Short (2hr) session today - Smashed a tough Font 6a+ so I'm really really happy - it's all going in the right direction :-)
< Sorry Mark, just couldn't resist! >
Right Direction - up - 3,2,1, I'm back in the room. Looking forward to a climb and buying you a pint - it's been too long :-)
I think there's a really useful book / article / something to be written on "training for people who don't like training" - ie stuff you can do while still ostensibly "going to the wall and climbing a series of routes" that'll make you get better faster. Stuff like practicing technique during your warmup, or being aware of what sort of thing is good for strength or power endurance or whatever so you can make sure you get a good mix over a few sessions. I sort of try to do this, but in a bumbly self-taught way, and it'd be good to see advice on the subject someone who actually knows what they're talking about.
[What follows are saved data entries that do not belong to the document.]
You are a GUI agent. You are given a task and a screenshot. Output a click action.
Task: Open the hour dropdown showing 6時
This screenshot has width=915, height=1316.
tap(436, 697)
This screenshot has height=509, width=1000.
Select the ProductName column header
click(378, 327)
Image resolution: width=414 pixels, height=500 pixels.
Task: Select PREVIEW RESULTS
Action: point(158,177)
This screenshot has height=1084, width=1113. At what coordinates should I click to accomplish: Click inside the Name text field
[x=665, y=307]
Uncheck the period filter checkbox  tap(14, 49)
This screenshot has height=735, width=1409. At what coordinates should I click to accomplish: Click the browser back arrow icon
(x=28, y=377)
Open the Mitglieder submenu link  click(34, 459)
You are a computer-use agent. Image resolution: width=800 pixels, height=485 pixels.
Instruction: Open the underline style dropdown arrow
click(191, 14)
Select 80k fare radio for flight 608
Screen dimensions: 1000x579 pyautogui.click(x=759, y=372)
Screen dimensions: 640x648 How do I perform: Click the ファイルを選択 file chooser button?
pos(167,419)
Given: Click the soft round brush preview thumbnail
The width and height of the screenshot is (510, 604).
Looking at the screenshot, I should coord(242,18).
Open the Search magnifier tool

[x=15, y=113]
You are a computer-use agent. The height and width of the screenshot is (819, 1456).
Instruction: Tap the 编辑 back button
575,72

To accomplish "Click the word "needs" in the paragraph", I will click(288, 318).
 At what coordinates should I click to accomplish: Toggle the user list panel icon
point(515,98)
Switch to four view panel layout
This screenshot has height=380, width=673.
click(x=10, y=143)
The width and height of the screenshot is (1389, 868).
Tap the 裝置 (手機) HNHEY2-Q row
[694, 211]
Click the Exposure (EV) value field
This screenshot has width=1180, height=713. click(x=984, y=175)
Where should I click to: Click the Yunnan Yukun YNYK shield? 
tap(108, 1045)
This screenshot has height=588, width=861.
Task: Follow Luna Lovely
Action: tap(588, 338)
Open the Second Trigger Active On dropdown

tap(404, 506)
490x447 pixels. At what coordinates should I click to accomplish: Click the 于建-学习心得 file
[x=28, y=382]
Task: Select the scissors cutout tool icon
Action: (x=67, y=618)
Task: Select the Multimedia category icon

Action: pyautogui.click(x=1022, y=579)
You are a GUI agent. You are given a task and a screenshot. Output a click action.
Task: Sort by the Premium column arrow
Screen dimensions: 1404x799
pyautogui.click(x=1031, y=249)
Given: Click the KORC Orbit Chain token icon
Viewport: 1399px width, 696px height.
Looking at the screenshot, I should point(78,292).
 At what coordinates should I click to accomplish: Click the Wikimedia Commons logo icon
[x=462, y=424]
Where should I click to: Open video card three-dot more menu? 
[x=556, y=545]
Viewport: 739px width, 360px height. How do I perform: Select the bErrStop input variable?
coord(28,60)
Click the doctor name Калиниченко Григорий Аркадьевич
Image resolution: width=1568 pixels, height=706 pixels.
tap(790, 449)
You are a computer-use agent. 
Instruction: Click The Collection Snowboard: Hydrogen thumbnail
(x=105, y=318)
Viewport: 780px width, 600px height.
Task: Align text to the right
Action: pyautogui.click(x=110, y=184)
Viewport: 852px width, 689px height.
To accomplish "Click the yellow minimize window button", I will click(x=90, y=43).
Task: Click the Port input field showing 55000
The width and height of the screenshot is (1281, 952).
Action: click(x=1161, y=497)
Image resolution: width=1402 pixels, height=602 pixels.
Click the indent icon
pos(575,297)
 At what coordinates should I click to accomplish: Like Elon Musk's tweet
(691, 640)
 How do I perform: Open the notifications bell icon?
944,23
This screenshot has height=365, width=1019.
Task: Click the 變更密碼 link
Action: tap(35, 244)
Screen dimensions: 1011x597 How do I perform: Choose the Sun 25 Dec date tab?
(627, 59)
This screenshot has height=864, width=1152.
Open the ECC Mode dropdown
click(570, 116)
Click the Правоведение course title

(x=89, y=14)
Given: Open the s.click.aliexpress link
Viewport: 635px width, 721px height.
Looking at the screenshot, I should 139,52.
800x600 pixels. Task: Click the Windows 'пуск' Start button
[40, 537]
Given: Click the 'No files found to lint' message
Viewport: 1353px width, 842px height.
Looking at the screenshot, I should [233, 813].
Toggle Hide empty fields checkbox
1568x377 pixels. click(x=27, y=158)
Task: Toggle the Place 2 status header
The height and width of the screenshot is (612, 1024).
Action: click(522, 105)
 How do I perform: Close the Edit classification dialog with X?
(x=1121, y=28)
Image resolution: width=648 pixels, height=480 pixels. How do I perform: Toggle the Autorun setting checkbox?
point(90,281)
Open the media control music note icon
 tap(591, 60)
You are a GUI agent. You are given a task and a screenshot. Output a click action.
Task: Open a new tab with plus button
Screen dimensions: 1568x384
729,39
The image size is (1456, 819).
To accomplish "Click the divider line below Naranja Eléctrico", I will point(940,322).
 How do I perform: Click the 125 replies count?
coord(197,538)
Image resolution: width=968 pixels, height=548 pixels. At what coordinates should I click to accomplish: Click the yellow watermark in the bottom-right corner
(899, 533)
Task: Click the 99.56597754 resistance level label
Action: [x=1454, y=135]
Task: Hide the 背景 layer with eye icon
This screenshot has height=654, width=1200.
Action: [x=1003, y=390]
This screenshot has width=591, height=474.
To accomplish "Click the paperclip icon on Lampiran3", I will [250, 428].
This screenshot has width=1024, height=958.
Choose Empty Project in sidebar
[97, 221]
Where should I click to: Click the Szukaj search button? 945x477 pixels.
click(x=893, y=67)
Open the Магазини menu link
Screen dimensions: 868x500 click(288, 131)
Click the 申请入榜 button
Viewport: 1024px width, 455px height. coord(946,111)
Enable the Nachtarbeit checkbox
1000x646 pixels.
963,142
I think a Scotsman wrote something like that.
I'll give another vote for getting spanked on the sandstone, or if you'd prefer, try some stuff that is in theory beneath you and get up it enjoyably. Rock mileage is so important for improvement at any grade. Are evening summer sessions or half days feasible outside your full rock days (which seem to be fewer than you would like)?
Also, if you enjoy trying boulder problems at your limit, then I would say you enjoy training. You can improve a good deal doing what you're doing. But one thing I would say is that when you get on the likes if Congo corner make sure you try hard and if you fail the onsight get it ground up. Doing the hard moves will make them come naturally in the future. Of course, you won't get the full tick, but you'll get better and an E1 crack may fall in your lap because of it at a later date.
Thanks, mate - interesting what you are saying about blowing the onsight, as that's exactly what I did on Left Unconquerable - got the ground up in the end, but after quite a few air miles !
^^Excellent advice. Font is the greatest teacher of technique. The first time I went someone had to tell me move by move how to climb the problems otherwise I couldn't get off the ground. The last time I went I could climb at my normal grade, because I'd learnt how to climb properly.
Advances do get slower the better you get but you can keep advancing for a long time if you do it right.
Indoor bouldering is probably the best form of training for climbing there is. It's hard to say how far you will advance because there are so many variables.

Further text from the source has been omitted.